[Start of Attachment]
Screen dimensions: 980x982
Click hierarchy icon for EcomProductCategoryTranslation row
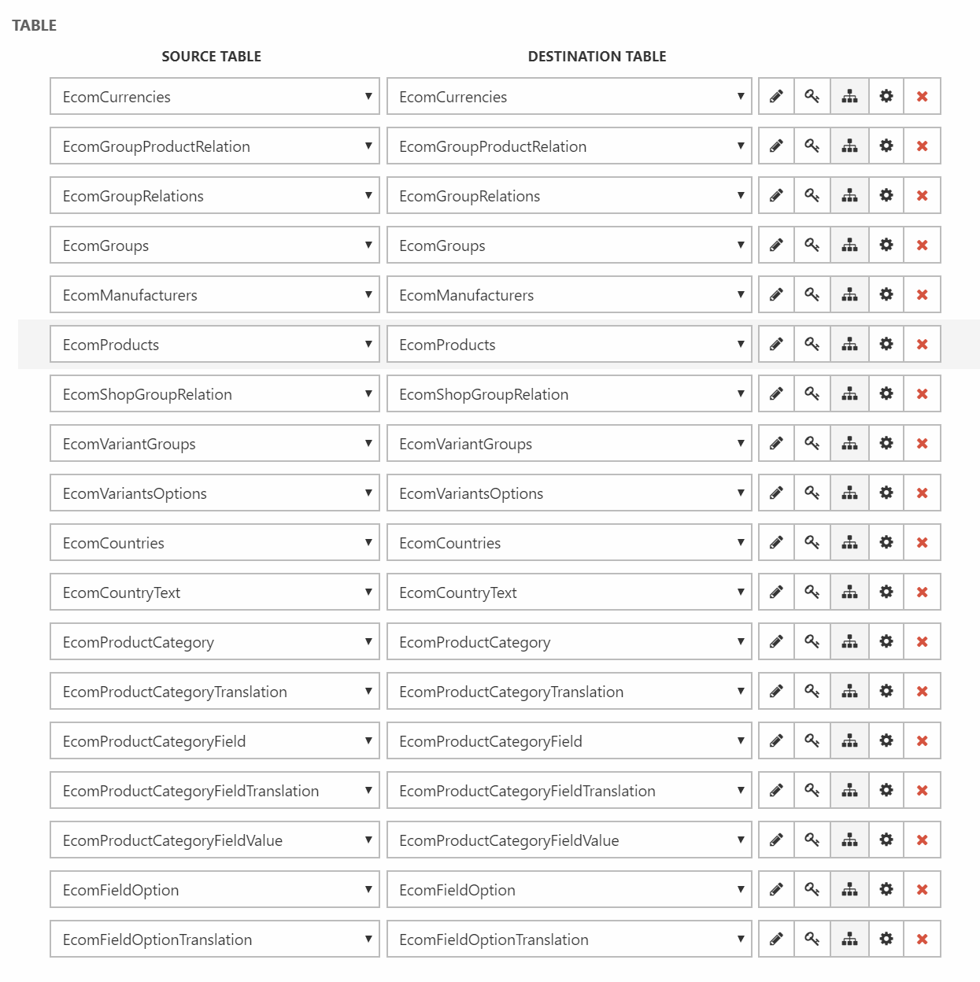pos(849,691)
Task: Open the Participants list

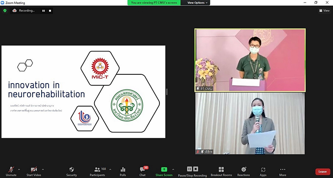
[End of Attachment]
[Start of Attachment]
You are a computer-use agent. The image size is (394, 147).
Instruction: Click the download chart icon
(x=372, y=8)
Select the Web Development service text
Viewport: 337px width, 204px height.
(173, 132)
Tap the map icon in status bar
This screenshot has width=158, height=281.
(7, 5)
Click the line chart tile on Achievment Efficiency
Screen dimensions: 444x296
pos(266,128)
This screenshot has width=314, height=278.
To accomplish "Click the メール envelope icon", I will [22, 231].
[End of Attachment]
Work item: Output exactly the lines above, from the line with "Screen dimensions: 980x982" to the line with "Task: Open the Participants list", both included; skip the pictures.

Reply:
Screen dimensions: 980x982
Click hierarchy icon for EcomProductCategoryTranslation row
pos(849,691)
Task: Open the Participants list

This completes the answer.